Exercise — Tally the lines containing "bottom" in this data. Respond with the tally alone.

Extracted material —
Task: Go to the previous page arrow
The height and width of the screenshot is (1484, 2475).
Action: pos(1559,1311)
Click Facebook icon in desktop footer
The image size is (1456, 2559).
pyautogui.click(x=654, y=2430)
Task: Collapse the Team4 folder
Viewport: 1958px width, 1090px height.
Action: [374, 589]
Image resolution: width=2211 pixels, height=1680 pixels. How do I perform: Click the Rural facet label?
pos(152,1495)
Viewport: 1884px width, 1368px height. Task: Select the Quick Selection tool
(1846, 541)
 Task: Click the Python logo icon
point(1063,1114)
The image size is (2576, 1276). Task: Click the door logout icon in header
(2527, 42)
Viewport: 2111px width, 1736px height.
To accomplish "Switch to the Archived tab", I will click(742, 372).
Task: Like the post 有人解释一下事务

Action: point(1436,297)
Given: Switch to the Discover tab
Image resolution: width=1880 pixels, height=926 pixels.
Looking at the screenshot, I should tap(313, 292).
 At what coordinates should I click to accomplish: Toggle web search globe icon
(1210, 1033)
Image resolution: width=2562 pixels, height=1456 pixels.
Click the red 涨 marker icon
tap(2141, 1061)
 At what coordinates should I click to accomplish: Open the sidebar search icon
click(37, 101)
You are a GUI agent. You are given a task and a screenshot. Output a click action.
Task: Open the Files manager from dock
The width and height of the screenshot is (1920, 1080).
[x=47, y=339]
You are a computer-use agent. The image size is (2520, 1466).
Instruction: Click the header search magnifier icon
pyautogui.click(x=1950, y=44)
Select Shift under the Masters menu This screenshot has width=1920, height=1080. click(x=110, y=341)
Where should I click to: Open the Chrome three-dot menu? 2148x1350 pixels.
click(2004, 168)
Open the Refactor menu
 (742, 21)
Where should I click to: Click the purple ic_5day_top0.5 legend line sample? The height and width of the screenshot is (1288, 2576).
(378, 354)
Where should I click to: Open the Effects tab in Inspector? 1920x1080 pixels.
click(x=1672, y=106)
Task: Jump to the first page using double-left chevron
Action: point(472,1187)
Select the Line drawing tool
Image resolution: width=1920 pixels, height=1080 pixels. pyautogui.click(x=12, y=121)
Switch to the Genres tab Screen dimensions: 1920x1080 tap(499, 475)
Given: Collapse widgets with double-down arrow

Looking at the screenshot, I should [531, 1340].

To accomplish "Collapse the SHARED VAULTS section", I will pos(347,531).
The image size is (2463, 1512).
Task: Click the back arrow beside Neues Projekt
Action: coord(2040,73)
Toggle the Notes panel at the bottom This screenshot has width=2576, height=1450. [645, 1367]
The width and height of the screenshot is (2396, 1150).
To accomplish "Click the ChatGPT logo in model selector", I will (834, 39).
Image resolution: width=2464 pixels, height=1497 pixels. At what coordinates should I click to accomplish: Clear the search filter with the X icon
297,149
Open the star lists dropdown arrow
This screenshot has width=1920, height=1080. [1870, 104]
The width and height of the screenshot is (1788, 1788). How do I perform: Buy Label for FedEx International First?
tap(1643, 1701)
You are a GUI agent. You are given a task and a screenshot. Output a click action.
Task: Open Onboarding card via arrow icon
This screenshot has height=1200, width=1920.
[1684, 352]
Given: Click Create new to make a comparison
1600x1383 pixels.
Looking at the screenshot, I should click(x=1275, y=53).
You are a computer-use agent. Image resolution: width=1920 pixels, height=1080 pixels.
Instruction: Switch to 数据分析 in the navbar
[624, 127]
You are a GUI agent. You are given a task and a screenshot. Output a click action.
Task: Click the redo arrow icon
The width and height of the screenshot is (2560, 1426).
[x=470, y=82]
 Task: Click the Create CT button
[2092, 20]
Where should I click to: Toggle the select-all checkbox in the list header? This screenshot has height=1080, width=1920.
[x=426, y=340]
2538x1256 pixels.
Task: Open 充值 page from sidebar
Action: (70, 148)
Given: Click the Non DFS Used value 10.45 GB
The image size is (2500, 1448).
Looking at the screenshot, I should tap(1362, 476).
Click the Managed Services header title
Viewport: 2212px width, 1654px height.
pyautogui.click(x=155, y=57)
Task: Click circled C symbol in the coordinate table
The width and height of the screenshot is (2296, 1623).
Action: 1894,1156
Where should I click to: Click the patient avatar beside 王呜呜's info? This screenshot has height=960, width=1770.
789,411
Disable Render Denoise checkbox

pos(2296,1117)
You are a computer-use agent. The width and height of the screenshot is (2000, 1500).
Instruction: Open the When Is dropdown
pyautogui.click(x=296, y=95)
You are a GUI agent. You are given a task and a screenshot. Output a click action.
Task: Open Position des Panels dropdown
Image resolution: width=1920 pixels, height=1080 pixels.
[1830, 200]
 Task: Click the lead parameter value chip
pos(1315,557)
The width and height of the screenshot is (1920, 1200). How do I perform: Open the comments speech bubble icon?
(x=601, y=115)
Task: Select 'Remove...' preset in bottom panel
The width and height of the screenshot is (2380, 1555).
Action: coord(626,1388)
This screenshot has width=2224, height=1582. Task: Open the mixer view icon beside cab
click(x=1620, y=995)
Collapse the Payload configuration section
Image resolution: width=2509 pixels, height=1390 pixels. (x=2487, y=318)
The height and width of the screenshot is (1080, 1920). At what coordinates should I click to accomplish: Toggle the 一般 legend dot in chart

Answer below — 2